左官工事 繊細で芸術的な職人技
左官とは、建築物の壁や床などを鏝(こて)という道具を用いて、塗って仕上げる職種です。材料として主にセメント、石膏、消石灰、土などに石や砂を混ぜ水で練ったものを使用します。使用する材料の利便性から、鉄鋼・鋼製建具・製作金物の固定、その周囲の壁や床面との取りあう部の美観調整も行います。
日本における左官業の歴史は古く、日本家屋の壁には昔から塗壁として土壁や漆喰などが用いられ、それらの仕上には欠かせない職種でした。
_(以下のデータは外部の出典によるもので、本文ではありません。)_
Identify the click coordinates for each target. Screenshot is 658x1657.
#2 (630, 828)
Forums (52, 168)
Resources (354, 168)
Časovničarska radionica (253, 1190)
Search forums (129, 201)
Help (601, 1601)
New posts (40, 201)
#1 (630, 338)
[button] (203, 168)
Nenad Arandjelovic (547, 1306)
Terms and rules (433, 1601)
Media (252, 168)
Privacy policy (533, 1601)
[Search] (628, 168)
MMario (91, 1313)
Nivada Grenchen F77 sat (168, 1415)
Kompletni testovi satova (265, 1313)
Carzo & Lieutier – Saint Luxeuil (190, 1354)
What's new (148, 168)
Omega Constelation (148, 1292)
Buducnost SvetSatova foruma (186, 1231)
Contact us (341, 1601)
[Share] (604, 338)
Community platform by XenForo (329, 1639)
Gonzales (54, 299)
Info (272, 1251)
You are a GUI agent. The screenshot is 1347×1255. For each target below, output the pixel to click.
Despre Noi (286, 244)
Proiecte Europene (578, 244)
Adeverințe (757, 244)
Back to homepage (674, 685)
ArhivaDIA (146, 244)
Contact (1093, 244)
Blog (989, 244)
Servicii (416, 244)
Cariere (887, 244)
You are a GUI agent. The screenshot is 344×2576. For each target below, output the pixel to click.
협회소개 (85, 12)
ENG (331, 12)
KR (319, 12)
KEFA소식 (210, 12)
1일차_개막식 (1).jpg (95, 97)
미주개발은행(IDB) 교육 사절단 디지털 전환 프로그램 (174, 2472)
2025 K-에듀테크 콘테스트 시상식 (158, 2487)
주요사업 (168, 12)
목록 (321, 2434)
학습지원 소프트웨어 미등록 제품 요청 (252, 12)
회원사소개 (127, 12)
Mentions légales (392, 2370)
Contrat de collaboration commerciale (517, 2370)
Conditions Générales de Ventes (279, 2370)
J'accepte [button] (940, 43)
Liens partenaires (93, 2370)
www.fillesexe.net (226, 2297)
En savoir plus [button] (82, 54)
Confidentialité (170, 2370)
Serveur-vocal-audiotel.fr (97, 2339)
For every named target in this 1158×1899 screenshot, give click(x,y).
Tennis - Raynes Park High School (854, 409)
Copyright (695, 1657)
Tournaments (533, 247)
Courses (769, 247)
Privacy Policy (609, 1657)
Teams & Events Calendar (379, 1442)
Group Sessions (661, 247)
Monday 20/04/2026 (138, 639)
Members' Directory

その後、壁の仕上は乾式化が進み左官による仕上げはほとんど見られなくなりましたが、近年「和モダン」と呼ばれ、手仕事による仕上げの多様性や味わいを持つ仕上げとして再認識されてきています。
左官業の歴史はまさに、日本家屋の歴史と行っても過言でないくらい長いものがあります。「左官」という語源も、一説では平安時代にまでさかのぼると言われています。とても繊細な技術が必要となる職種ですが、その技術を芸術的領域にまで昇華させる職人もいるほどです。
その腕次第で、建築物の仕上がりを左右させてしまうくらい責任重大な仕事ではありますが、それと同時にとてもやりがいがある仕事といえます。